RIO DE JANEIRO - A estação do morro do Adeus, no teleférico do Complexo do Alemão, vai ganhar um painel em homenagem a Noel Rosa. Nos anos 30, Noel foi um dos primeiros brancos a subir os morros -a pé, pelas trilhas, picadas e escadinhas- para compor com seus sambistas, um deles Cartola. E nenhum outro, até hoje, teve mais parceiros negros.
A foto usada no painel é aquela clássica, em que Noel está de terno branco, camisa preta, gravata branca -quase um gângster de filme da Warner- e acendendo um cigarro. No painel do morro do Adeus, o cigarro de Noel será apagado eletronicamente. Espero que não o substituam por um pirulito.
Os politicamente corretos atacam outra vez. Para eles, é feio mostrar Noel fumando. Seria mau exemplo para os jovens, que, por causa dele, poderiam querer fumar também. Isto num país em que a legalização da maconha é defendida até na TV. Uma provocação: se Noel estivesse acendendo um baseado, e não suas marcas favoritas, Yolanda e Liberty ovais, podia?

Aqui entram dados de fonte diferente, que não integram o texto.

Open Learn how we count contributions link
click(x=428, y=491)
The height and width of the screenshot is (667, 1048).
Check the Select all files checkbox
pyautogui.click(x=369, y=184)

Noel fumava três maços por dia e, em suas autocaricaturas, sempre se desenhava fumando. Bebia cerveja Cascatinha (que chamava de água benta) e cachaça. Passava as noites no Mangue, na Lapa, em Vila Isabel, onde houvesse birita, violão, mulheres e amigos. Acordava com o dia longe, raramente via o sol. E se alimentava muito mal. Essa receita de suicídio levou-o à tuberculose e à morte aos 26 anos. Levou-o também a ser Noel Rosa.
A soma disso é sua obra. Em apenas sete anos e meio de vida musical (de 1930 a meados de 1937, quando morreu), compôs 259 sambas -cerca de 35 por ano, ou mais de um a cada 15 dias. Muitos deles, obras-primas. Em média, nem Ary Barroso e Cole Porter produziram tanto. Soa falso e bobo tentar "corrigir" sua imagem pelos padrões de saúde de hoje. Noel Rosa fumava e era Noel Rosa.